- The Washington Times - Tuesday, August 21, 2012

The ball sat on the infield grass, to the left of first base, and did not move. To the right, the Washington Nationals celebrated their 76th victory of the season. To the left, the Atlanta Braves walked quietly off the field.

The ball sat where Braves‘ second baseman Dan Uggla left it after Chad Tracy sent it toward him and Danny Espinosa scampered home from third base with Kurt Suzuki hesitating on his way to second. Where Uggla had allowed it to rest after maddeningly bobbling it, trying to get enough of a handle to attempt a double play on Suzuki and Tracy but watching Espinosa score before he could.

It sat there, the quiet symbol of the defining play in a 5-4, 13-inning Nationals victory that would be more than just another in a long line of wins this season.
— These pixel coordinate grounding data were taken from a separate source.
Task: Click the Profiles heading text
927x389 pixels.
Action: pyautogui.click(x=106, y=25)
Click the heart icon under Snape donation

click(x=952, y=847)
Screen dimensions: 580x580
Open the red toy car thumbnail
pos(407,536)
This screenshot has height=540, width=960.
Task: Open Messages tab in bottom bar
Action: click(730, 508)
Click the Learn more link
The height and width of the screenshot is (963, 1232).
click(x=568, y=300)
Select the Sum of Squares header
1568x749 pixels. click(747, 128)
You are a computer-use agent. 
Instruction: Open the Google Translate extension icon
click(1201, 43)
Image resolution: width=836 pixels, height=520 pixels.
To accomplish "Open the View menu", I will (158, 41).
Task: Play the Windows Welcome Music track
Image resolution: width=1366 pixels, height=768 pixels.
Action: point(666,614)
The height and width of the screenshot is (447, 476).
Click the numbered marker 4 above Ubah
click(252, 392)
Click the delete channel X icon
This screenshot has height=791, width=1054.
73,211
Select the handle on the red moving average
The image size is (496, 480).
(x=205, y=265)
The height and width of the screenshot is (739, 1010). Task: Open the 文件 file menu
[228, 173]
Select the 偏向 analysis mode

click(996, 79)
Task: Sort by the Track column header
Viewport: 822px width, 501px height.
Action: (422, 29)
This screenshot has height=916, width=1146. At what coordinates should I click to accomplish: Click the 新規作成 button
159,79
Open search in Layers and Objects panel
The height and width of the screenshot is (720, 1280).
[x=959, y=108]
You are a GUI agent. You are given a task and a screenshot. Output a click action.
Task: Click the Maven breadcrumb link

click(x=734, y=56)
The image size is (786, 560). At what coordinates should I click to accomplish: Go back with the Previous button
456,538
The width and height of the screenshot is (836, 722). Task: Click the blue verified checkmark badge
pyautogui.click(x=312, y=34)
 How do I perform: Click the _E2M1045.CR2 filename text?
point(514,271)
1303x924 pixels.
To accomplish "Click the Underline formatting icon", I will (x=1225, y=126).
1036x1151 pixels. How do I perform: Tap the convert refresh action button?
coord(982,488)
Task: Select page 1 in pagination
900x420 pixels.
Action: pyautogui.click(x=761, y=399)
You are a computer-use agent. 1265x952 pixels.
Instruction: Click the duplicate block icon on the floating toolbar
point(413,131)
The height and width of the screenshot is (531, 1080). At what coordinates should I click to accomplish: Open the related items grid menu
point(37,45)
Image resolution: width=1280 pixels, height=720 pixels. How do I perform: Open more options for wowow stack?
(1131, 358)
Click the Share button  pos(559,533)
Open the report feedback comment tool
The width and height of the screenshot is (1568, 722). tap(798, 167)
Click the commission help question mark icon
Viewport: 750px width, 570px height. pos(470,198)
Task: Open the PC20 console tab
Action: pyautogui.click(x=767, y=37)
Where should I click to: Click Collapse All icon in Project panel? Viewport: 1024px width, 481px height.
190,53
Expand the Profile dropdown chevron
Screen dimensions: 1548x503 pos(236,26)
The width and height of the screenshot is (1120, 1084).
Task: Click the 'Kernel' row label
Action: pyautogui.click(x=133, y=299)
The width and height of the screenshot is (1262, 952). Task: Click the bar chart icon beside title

The clock on the outfield scoreboard taunted them. As Monday turned to Tuesday and the pivotal game between the two best teams in the National League East wore on, the white numbers glared out at the players on the field. Four hours and 27 minutes they’d been going at it, four-run outbursts for either side a distant memory, as were the performances of starters Jordan Zimmermann and Tim Hudson. Forgotten by the time the Gatorade was being dumped on Tracy’s head.

A win for the Nationals meant six games between them in the standings and the surety of being no fewer than four games up when the series comes to a close on Wednesday night. It meant 30 games over .500. That much closer to a playoff spot.

A loss could change things.

“Knowing we’re six games up, (Tuesday) we come out and play our game knowing we can’t be more than four back,” Tracy said after his ninth pinch-hit RBI of the season. “It’s huge. They know that, too. They were looking to come in here and try to do some damage and walk away with their heads held high. Hopefully now they can’t.”

How much could a loss have altered the course of these two possible divergent squads?

Nationals manager Davey Johnson said he finally saw some jitters from his young ballclub, acknowledging the weight of this game. But it was a learning experience they needed as the season surges closer to the elusive playoff spot they’ve been chasing.

Zimmermann was rushing his delivery, flying open early, and labored through five innings. ” I was terrible,” he said matter-of-factly and admitting his adrenaline was flowing on high at the start of the game.

Balls that would often be fielded effortlessly, like two thrown to Ian Desmond on a stolen base and a feed from Danny Espinosa, weren’t. Strike zones were expanded and 12 runners were left on base as 11 scoreless innings between the first and the 13th began to pile up for Washington

“We made high-energy mistakes,” Johnson said. “And (we’re) trying to crush the ball every at-bat. More urgency. All that’s just playoff mode.”

“I think there was a little bit of a more-important feel to this game,” said right-hander Craig Stammen, who gave the Nationals two innings as their final reliever of the night. “A lot of us have never played in an important baseball game since college or high school or maybe the minor leagues. I think it’s important to get a little nervous or anxious, a little more adrenaline going on. I think it’s definitely important to play games like that.”

Jayson Werth and Adam LaRoche each came close to ending it with balls to the right field warning track, scraping Jason Heyward’s back against the Nationals' bullpen fence. But there was no longball cure Monday night. Instead avoiding an error became pivotal. The first sloppy play, it seemed, would end it. When the Braves played the infield in on Suzuki’s single and Chipper Jones kicked it halfway across the diamond, Espinosa moved from first to third to setup the winning run. That was mistake No. 1. Uggla’s was the kicker.

Hudson called the inning “Little League-esque.” Uggla lamented not tagging Suzuki first to ensure one out. Espinosa didn’t care.

“I just put my head down,” Espinosa said. “I thought I had a good chance once I saw him dive. I thought I could beat it.”

Johnson makes a habit of saying no game is more important than the next, but the weight of the game was clear as soon as Edwin Jackson, who’d thrown 103 pitches and seven innings two days earlier, began warming to enter for a possible 14th inning.

“I wasn’t doing it for heroism,” Jackson said with a shrug. “The bullpen was done. It was a game that we could possibly win. It’s definitely a game where they don’t want to throw position players. It’s not a give-away game.”

It was a game that ended in the most inconceivable of ways. A double play would have halted it, kept it tied. A throw home would’ve done the same, though continued the inning. It felt like playoff baseball, but it couldn’t take you the whole way. There were only 21,298 who paid for a ticket on a rainy evening and far less than half were still around by the time it concluded Tuesday morning.

The game itself, though, was fitting for a pennant race and may well have turned plenty more eyes toward October.

“Big time win,” Espinosa said. “It’s so tight in our division to lose a game like that. The momentum is on our side right now.”

“These are the type of teams you’re going to be playing (in the playoffs),” Tracy added. “Why not prepare for them now?”